**Exercise:**
Leave out every picture, and return exactly the lines from the line containing "Select the MP3 option in the list" through the end of the records below, both inclusive.

[Data provided — start]

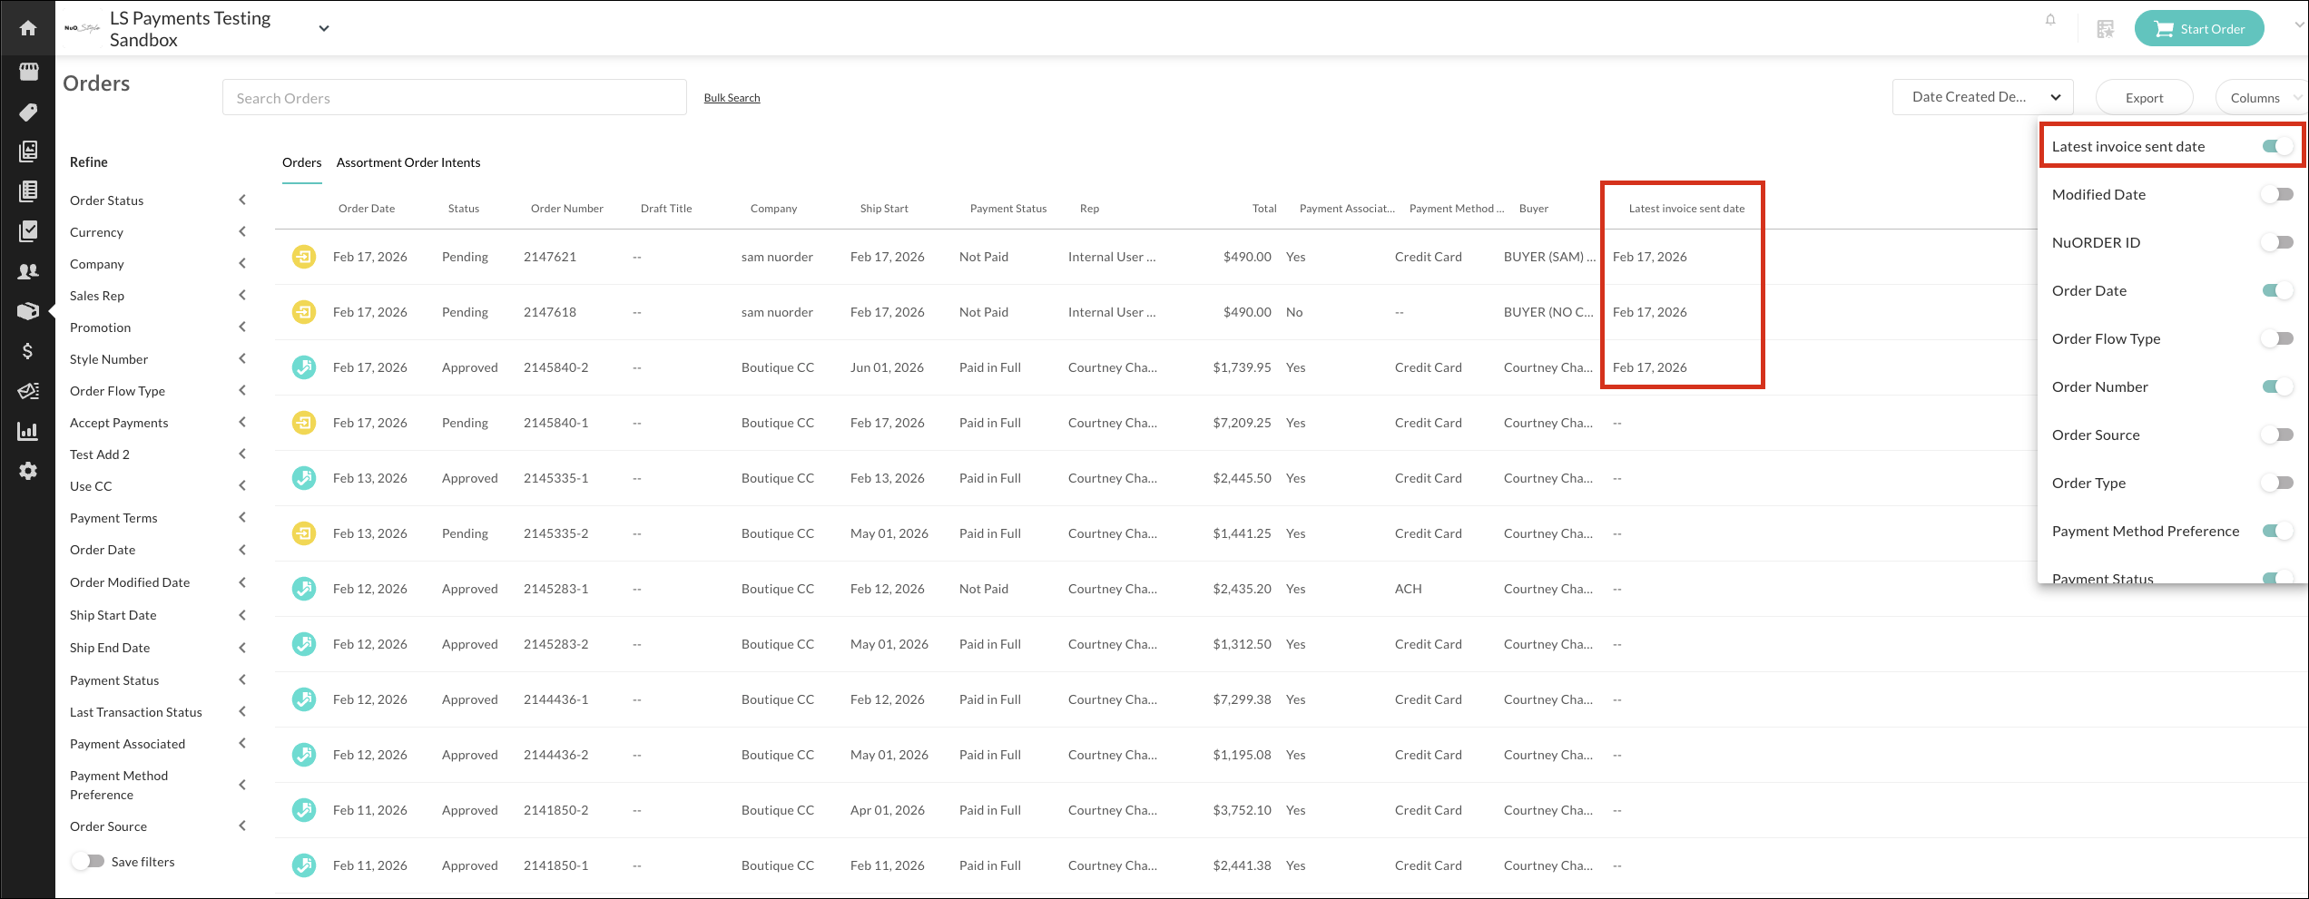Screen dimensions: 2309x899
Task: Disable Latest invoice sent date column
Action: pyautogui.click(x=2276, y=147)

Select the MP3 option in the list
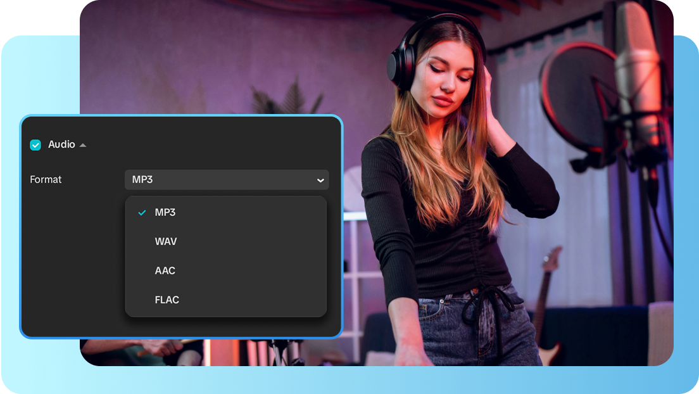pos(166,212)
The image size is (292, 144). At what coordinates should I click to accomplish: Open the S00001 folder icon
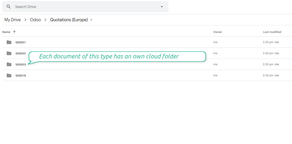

[Data provided — finish]

**Finished task:**
Select the MP3 option in the list
pos(166,212)
The image size is (292, 144). At what coordinates should I click to accomplish: Open the S00001 folder icon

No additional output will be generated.